Rasanya aku tak memiliki cukup perbendaharaan kata untuk mengungkapkan tentang dirimu, pun tak memiliki tinta yang cukup pabila harus melukismu, sehingga kurasa lebih baik jika esok hari aku mengajakmu duduk di tepian kolam kecil yang menawarkan kiambang yang sedang berbunga itu. Nanti jika telah cukup kita mengisi rongga dada dengan udara, mari kita kumpulkan ranting-ranting kering untuk api unggun yang akan menghangatkan malam kesekian yang akan kita lewati bersama. Dari kemarin aku telah menyusun tungku di tanah lapang di belakang rumah yang akan kita pakai untuk membakar ikan hasil pancinganmu. Ah, aku tak sabar menunggu esok!

Apakah engkaupun tahu jika aku tak pernah ingin melihat ada mendung bergelayut di bola mata indahmu? Sebagaimana engkau sanggup mengikis awan hitam dari relung kalbuku, ku ingin berlaku serupa padamu. Aku selalu ingin hadirkan senyuman bak lengkung pelangi di bibir tipismu. Dan jika engkau dapat kuumpamakan sebuah lukisan, takkan kubiarkan sebutir debu menusuk sukma kanvasmu, pun takkan kubiarkan ada tangan-tangan nakal yang akan menambahkan warna lain di atasmu. Sungguh!

Kadang aku bahkan tak mampu membendung badai cemburu yang menghantamku dari segala sisi, menyesakkan ulu hati.
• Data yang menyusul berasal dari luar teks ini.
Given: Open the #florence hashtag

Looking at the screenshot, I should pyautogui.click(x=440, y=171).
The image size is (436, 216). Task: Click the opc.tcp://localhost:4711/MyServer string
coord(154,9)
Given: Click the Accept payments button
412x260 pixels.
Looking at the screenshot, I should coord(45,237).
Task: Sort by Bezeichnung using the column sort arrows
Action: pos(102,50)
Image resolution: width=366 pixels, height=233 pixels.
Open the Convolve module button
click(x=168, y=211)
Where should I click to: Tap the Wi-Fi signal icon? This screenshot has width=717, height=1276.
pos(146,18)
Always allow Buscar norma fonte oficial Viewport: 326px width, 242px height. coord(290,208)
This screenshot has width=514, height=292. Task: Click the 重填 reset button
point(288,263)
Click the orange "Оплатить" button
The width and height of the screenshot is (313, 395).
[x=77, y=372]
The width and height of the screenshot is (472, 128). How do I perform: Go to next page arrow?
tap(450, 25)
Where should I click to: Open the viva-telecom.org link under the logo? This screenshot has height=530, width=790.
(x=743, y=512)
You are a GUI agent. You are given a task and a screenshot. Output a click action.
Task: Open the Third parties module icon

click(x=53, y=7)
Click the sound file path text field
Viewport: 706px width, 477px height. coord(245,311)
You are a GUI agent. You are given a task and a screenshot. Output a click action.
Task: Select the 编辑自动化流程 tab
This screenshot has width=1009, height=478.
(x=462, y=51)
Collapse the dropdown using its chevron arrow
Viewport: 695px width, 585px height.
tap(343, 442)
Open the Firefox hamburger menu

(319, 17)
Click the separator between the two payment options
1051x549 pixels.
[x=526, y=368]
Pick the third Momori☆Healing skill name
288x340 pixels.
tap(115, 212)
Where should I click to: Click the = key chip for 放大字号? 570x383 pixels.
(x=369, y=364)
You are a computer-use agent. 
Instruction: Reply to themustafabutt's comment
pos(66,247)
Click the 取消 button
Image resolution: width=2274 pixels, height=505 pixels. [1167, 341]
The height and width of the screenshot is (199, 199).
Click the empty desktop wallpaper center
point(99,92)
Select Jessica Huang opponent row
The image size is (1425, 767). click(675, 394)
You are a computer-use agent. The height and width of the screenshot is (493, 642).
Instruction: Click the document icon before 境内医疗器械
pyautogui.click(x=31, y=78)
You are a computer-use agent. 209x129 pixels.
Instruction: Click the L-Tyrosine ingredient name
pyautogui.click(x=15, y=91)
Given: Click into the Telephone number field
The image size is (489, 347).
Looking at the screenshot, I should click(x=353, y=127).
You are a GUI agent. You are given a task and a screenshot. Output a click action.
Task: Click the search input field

Tapi tatapan teduhmu selalu dapat meredam gemuruh di sanubari. Suaramu selalu bisa membuatku meredakan amarah yang mendesak ke permukaan setiap kali. Hhh, sungguh hidupku seperti berada di negeri mimpi. Engkau berhasil memenuhi janjimu untuk membuatku selalu menjalani hidup dengan wajah penuh seri. Padahal jika boleh jujur, aku merasa tak layak mendampingimu. Siapalah diriku, sementara para dewi-dewi rela meninggalkan peraduan demi bersamamu?

Ah, titik embun telah jatuh. Purnama meninggalkan singgasana, sementara sandiwara langit pun telai usai. Jika kantukmu telah datang, merebahlah di singgasanamu. Tidurlah beriring do’a-do’a yang senantiasa kuhadiahkan untukmu. Esok ketika mentari menyapa roman wajahmu pertama kali, dengarkanlah bisik kerinduanku yang kutitipkan pada denting-denting kecapi untukmu. Dan ketahuilah, saat ini ataupun masa yang akan datang, tak ada hal yang paling kuinginkan selain engkau. Ya, cukup engkau saja!